[Source data]
━━━━

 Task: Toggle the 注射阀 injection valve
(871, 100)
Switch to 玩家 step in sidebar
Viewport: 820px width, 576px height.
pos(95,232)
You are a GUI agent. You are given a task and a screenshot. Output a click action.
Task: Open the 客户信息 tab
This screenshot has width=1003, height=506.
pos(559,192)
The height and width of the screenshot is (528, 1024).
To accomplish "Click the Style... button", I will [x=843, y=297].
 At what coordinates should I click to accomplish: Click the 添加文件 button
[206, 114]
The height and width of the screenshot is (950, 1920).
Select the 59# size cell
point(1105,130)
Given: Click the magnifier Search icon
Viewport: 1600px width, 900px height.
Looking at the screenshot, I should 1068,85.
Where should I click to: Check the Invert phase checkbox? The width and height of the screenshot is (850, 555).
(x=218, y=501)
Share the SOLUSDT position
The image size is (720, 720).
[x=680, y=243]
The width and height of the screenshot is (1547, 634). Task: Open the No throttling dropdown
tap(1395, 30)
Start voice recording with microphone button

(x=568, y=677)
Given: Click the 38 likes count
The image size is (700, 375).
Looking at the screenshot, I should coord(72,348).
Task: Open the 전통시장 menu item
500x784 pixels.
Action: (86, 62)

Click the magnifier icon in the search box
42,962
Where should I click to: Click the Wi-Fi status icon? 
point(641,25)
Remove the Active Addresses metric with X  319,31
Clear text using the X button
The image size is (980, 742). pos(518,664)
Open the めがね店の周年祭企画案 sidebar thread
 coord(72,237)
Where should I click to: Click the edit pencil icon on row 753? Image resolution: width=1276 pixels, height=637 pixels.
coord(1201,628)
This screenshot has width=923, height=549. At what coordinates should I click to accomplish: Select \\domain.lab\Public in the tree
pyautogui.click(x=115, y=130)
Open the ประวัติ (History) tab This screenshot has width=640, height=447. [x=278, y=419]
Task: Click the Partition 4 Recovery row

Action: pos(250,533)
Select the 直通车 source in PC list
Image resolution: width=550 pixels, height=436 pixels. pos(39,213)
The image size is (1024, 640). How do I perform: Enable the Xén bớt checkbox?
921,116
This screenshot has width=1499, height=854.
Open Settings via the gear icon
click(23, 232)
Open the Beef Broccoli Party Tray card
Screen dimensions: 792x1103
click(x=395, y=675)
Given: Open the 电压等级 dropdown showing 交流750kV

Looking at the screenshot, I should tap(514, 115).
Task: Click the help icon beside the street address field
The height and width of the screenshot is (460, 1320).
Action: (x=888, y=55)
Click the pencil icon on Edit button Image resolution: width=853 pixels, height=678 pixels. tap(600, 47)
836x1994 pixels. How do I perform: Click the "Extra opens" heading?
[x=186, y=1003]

━━━━

▶ **Task directions**
Retype, without changes, the lines from the line holding "Task: Click the help" to the end of the data, both ends included.

▶ **Result of the task**
Task: Click the help icon beside the street address field
The height and width of the screenshot is (460, 1320).
Action: (x=888, y=55)
Click the pencil icon on Edit button Image resolution: width=853 pixels, height=678 pixels. tap(600, 47)
836x1994 pixels. How do I perform: Click the "Extra opens" heading?
[x=186, y=1003]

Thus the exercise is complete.